> Extracted information
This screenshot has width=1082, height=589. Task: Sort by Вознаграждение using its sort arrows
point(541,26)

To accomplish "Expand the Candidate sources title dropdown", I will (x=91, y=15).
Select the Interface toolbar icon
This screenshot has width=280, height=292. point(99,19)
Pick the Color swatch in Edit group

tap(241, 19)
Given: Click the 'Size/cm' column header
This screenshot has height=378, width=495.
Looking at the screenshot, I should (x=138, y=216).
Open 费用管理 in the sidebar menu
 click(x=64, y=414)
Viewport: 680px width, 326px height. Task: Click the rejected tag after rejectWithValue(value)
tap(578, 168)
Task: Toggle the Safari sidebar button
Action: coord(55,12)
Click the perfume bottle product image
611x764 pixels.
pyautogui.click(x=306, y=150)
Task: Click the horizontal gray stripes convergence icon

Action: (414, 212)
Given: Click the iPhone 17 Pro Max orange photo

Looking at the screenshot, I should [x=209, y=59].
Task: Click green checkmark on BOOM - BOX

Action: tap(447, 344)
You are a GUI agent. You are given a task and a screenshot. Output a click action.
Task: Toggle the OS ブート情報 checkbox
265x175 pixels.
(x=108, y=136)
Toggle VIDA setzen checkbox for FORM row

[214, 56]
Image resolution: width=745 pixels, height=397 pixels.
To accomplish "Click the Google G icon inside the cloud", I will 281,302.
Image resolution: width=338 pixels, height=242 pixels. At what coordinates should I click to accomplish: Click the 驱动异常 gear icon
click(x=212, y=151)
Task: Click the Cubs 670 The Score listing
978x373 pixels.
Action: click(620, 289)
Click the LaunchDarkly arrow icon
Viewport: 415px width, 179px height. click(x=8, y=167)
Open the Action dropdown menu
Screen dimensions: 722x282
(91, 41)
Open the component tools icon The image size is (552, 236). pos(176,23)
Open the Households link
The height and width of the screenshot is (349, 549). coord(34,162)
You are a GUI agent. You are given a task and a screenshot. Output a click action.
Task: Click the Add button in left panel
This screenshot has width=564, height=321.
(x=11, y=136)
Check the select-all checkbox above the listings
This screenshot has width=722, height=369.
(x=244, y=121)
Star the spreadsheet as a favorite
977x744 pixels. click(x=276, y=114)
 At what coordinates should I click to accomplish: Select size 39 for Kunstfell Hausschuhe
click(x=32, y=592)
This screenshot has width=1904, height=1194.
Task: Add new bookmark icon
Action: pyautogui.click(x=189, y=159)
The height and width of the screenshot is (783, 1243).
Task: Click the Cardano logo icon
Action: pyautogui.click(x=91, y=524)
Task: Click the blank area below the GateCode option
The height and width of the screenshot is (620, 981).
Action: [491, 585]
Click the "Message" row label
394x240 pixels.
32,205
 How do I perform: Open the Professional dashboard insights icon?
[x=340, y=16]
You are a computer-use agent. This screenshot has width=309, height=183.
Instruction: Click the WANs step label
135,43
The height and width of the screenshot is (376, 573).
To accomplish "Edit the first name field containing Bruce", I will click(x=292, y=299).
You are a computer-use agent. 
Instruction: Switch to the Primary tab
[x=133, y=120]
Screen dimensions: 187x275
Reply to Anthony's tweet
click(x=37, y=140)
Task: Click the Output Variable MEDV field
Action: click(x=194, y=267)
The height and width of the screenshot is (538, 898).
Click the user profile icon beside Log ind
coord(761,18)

> What is asked
Copy out every line of the items above verbatim, keeping each one in its original order.

> Full output
This screenshot has width=1082, height=589. Task: Sort by Вознаграждение using its sort arrows
point(541,26)

To accomplish "Expand the Candidate sources title dropdown", I will (x=91, y=15).
Select the Interface toolbar icon
This screenshot has width=280, height=292. point(99,19)
Pick the Color swatch in Edit group

tap(241, 19)
Given: Click the 'Size/cm' column header
This screenshot has height=378, width=495.
Looking at the screenshot, I should (x=138, y=216).
Open 费用管理 in the sidebar menu
 click(x=64, y=414)
Viewport: 680px width, 326px height. Task: Click the rejected tag after rejectWithValue(value)
tap(578, 168)
Task: Toggle the Safari sidebar button
Action: coord(55,12)
Click the perfume bottle product image
611x764 pixels.
pyautogui.click(x=306, y=150)
Task: Click the horizontal gray stripes convergence icon

Action: (414, 212)
Given: Click the iPhone 17 Pro Max orange photo

Looking at the screenshot, I should [x=209, y=59].
Task: Click green checkmark on BOOM - BOX

Action: tap(447, 344)
You are a GUI agent. You are given a task and a screenshot. Output a click action.
Task: Toggle the OS ブート情報 checkbox
265x175 pixels.
(x=108, y=136)
Toggle VIDA setzen checkbox for FORM row

[214, 56]
Image resolution: width=745 pixels, height=397 pixels.
To accomplish "Click the Google G icon inside the cloud", I will 281,302.
Image resolution: width=338 pixels, height=242 pixels. At what coordinates should I click to accomplish: Click the 驱动异常 gear icon
click(x=212, y=151)
Task: Click the Cubs 670 The Score listing
978x373 pixels.
Action: click(620, 289)
Click the LaunchDarkly arrow icon
Viewport: 415px width, 179px height. click(x=8, y=167)
Open the Action dropdown menu
Screen dimensions: 722x282
(91, 41)
Open the component tools icon The image size is (552, 236). pos(176,23)
Open the Households link
The height and width of the screenshot is (349, 549). coord(34,162)
You are a GUI agent. You are given a task and a screenshot. Output a click action.
Task: Click the Add button in left panel
This screenshot has width=564, height=321.
(x=11, y=136)
Check the select-all checkbox above the listings
This screenshot has width=722, height=369.
(x=244, y=121)
Star the spreadsheet as a favorite
977x744 pixels. click(x=276, y=114)
 At what coordinates should I click to accomplish: Select size 39 for Kunstfell Hausschuhe
click(x=32, y=592)
This screenshot has width=1904, height=1194.
Task: Add new bookmark icon
Action: pyautogui.click(x=189, y=159)
The height and width of the screenshot is (783, 1243).
Task: Click the Cardano logo icon
Action: pyautogui.click(x=91, y=524)
Task: Click the blank area below the GateCode option
The height and width of the screenshot is (620, 981).
Action: [491, 585]
Click the "Message" row label
394x240 pixels.
32,205
 How do I perform: Open the Professional dashboard insights icon?
[x=340, y=16]
You are a computer-use agent. This screenshot has width=309, height=183.
Instruction: Click the WANs step label
135,43
The height and width of the screenshot is (376, 573).
To accomplish "Edit the first name field containing Bruce", I will click(x=292, y=299).
You are a computer-use agent. 
Instruction: Switch to the Primary tab
[x=133, y=120]
Screen dimensions: 187x275
Reply to Anthony's tweet
click(x=37, y=140)
Task: Click the Output Variable MEDV field
Action: click(x=194, y=267)
The height and width of the screenshot is (538, 898).
Click the user profile icon beside Log ind
coord(761,18)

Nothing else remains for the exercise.